This vision found its consummate expression at the Bretton Woods Conference in 1944, where delegates created the World Bank and International Monetary Fund — and then in the charter of the United Nations a year later. With support from a range of institutions, including the Ford Foundation, it evolved and expanded to include a plethora of development agencies, a complex mix of government, multilateral, and civil society organizations.
By and large, this system of international cooperation helped achieve its original objective: preventing the horror of a third world war. It sustained peace and prosperity, at least for the West, and ushered in unprecedented (if not uncomplicated) social and economic progress around the world.
At the same time, and from the start, this order was rife with flaws.

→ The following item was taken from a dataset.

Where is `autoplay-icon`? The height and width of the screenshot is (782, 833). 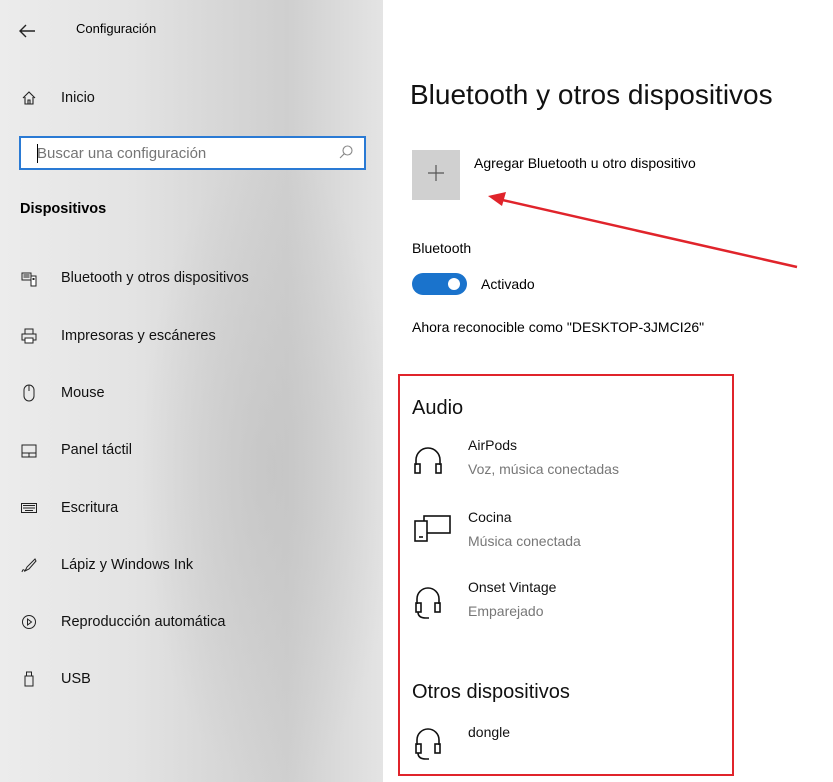
autoplay-icon is located at coordinates (29, 622).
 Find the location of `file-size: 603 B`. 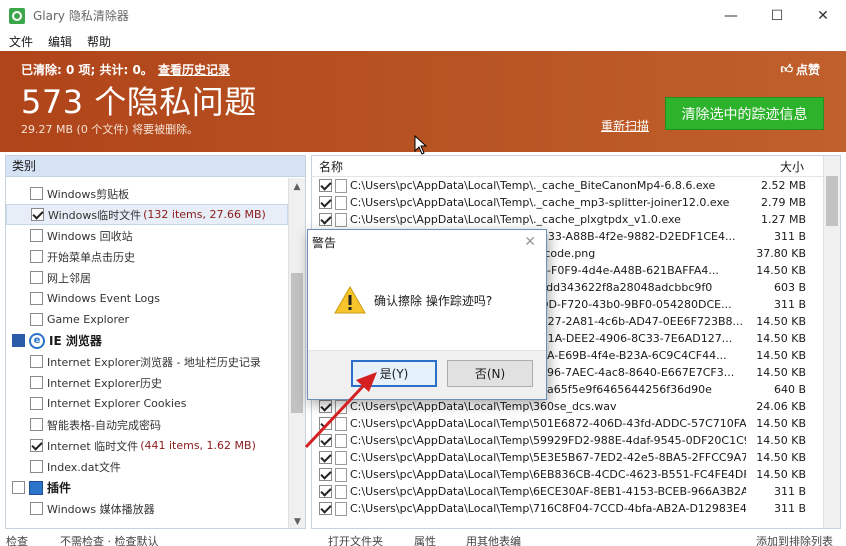

file-size: 603 B is located at coordinates (790, 288).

For one, it did little to impede the proxy wars of world powers, particularly the United States and Soviet Union, across Asia, Africa, the Middle East and Latin America.
For another, it reinforced and even replicated the inequalities it ought to have dismantled, dividing the world into donors and recipients, creditors and debtors, givers and takers, winners and losers. It became a new face of imperialism and colonialism.
Today, the challenges that face this order compound on one another.
We’re engaged in a generational contest between authoritarian ideology and democratic values in countries the world over, including our own, but we’re responding with the cutting-edge thinking of the 1940s.
The consequences of climate change, the next pandemic or next recession will not be relegated to one country or another, but experienced first and worst by the poor and vulnerable in every country, jeopardizing everyone’s security in turn.